*Given text*
────────────────────

Friday, September 23, 2011

The Path of Thinking

Recently while teaching I was reminded how pervasive the desire for "a point" is, as in "Why can't this author just get to the point." Now certainly I am not going to suggest that writing be pointless - I am writing this because I have a point. What I am suggesting is that what is beautiful in thinking is the path a thinker traverses, which cannot be reduced to the end point of an argument.

When reading someone that can really think - recently Judith Butler did this for me - I am disoriented and reoriented, concepts that were familiar become alien and vice-versa. What is essential to experiencing the thinking of another is taking pleasure in the path, finding joy in the way a thinker uses concepts to create new space out of old.

This clearing of ground cannot be reduced to "a point." Reducing thought to a power point version of itself is the death of thinking, the denial of the poetic. Thinking is difficult and it is slow. It requires stillness, waiting and awaiting, hoping that the gods will grant a moment of insight where none had been before. This is the meditative way and it is difficult today because we live in a noisy, amphetaminic world. To think in a world that moves so loudly and so quickly we have to find a moment to be still and slow down. Reducing everything to a "point," a calculative summation, is seductive because that allows us to feel like we are keeping up with the world, when in actuality we are giving up, giving in to a world that feels less and less profound.

────────────────────

Entries on where items are located:
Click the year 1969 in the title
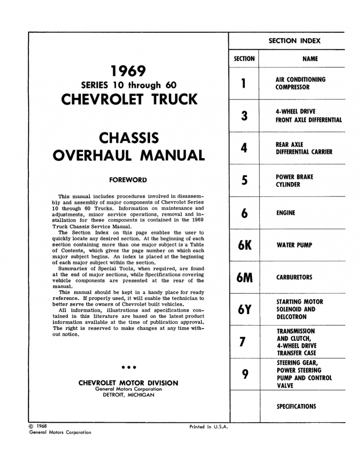tap(128, 71)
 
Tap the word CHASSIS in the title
tap(129, 138)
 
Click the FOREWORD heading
tap(128, 180)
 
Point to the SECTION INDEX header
tap(294, 40)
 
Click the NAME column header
tap(310, 59)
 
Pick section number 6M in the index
tap(244, 278)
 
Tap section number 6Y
tap(244, 310)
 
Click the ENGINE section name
tap(286, 213)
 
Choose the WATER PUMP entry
tap(294, 245)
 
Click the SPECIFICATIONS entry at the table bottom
tap(296, 407)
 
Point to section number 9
tap(244, 374)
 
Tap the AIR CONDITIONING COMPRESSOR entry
tap(300, 83)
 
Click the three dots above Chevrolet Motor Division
tap(128, 367)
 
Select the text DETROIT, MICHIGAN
tap(128, 395)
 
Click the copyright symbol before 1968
tap(32, 426)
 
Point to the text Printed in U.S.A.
tap(208, 427)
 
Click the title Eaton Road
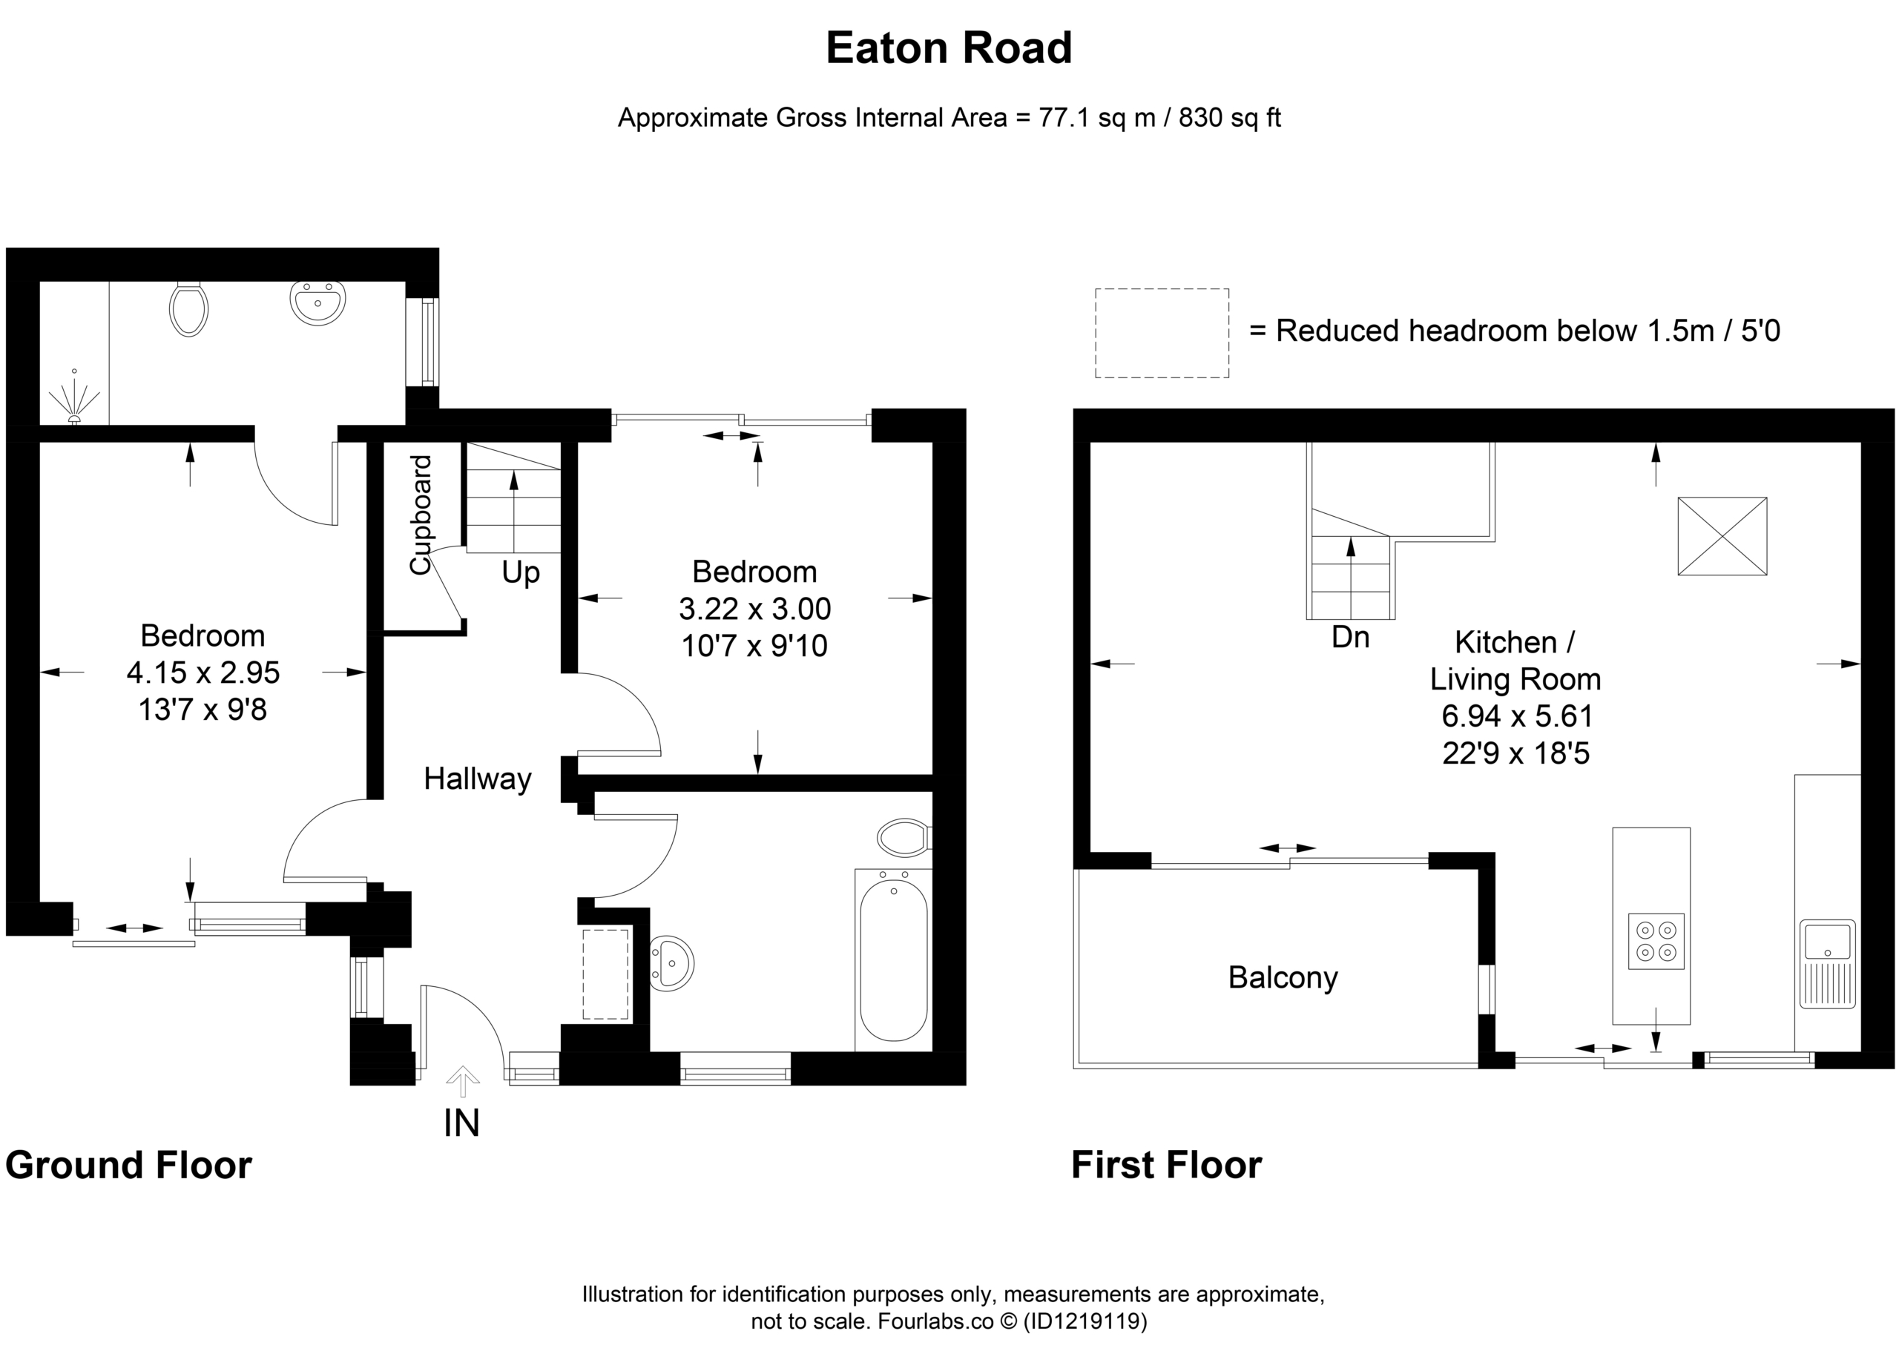click(x=949, y=47)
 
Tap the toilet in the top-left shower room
click(x=188, y=308)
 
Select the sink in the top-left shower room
click(x=317, y=303)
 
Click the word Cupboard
click(x=421, y=515)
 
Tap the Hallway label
click(x=477, y=779)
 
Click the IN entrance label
click(x=461, y=1123)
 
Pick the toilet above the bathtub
click(x=905, y=836)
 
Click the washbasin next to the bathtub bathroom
click(x=671, y=963)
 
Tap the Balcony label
click(x=1283, y=977)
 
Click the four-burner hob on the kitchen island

────────────────────

*Problems and tasks*
A - Answer these questions about the post on thinking, one line each.
(i) Which thinker recently disoriented and reoriented the writer?
(ii) What two words describe the world we live in today?
(iii) According to the post, what is reducing thought to a power point version of itself?
B - Duplicate the passage of the post on thinking from "When reading someone" up to and including "out of old.".

*Exercise solutions*
A -
(i) Judith Butler
(ii) Noisy and amphetaminic
(iii) The death of thinking, the denial of the poetic

B -
When reading someone that can really think - recently Judith Butler did this for me - I am disoriented and reoriented, concepts that were familiar become alien and vice-versa. What is essential to experiencing the thinking of another is taking pleasure in the path, finding joy in the way a thinker uses concepts to create new space out of old.